-- Opening Marker --
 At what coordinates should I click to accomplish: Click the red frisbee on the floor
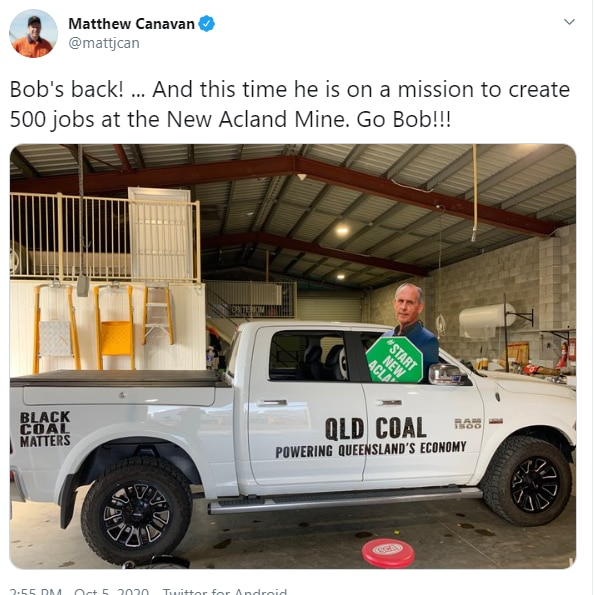pos(388,552)
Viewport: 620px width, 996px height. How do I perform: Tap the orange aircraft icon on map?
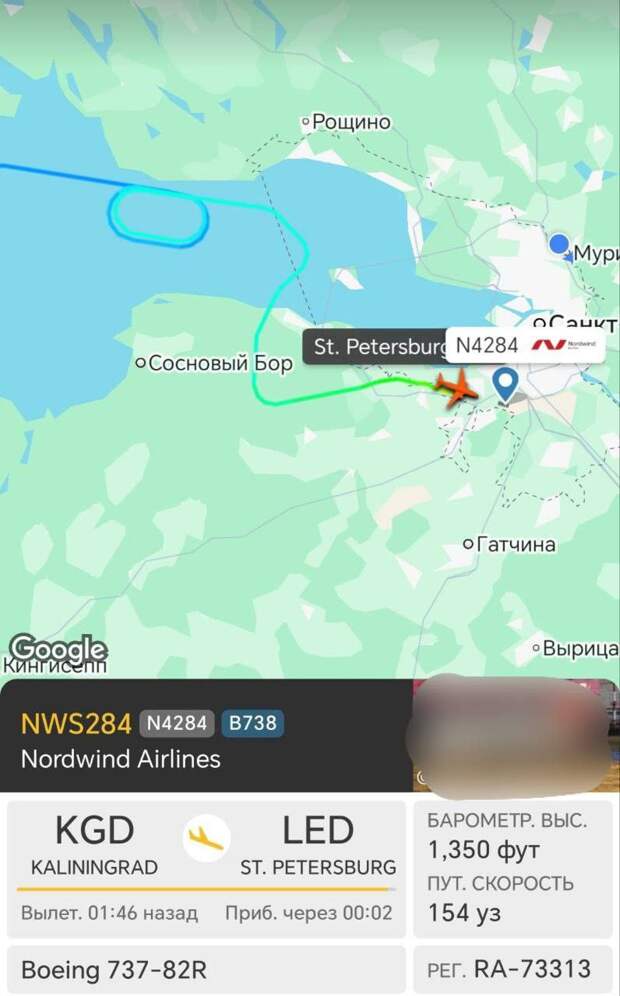[456, 387]
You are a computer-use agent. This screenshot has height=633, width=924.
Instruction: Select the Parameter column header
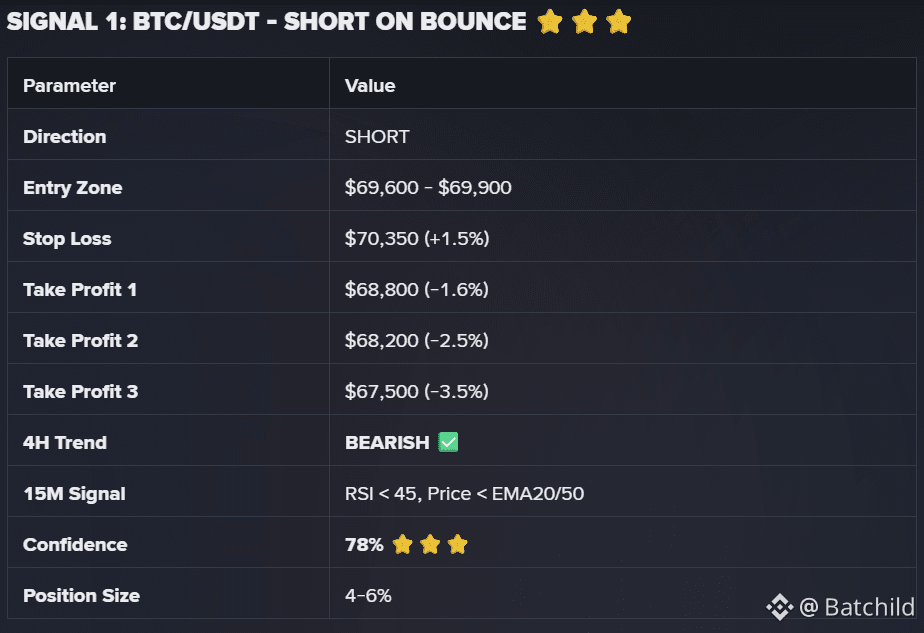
-- Closing Marker --
- Instructions to follow: What is needed is a word-for-word restatement of the lines from the one holding "Viewport: 620px width, 996px" to the final line of the data above, inclusive, without any pictures.

- Output for this exercise:
Viewport: 620px width, 996px height. How do I perform: Tap the orange aircraft icon on map?
[456, 387]
You are a computer-use agent. This screenshot has height=633, width=924.
Instruction: Select the Parameter column header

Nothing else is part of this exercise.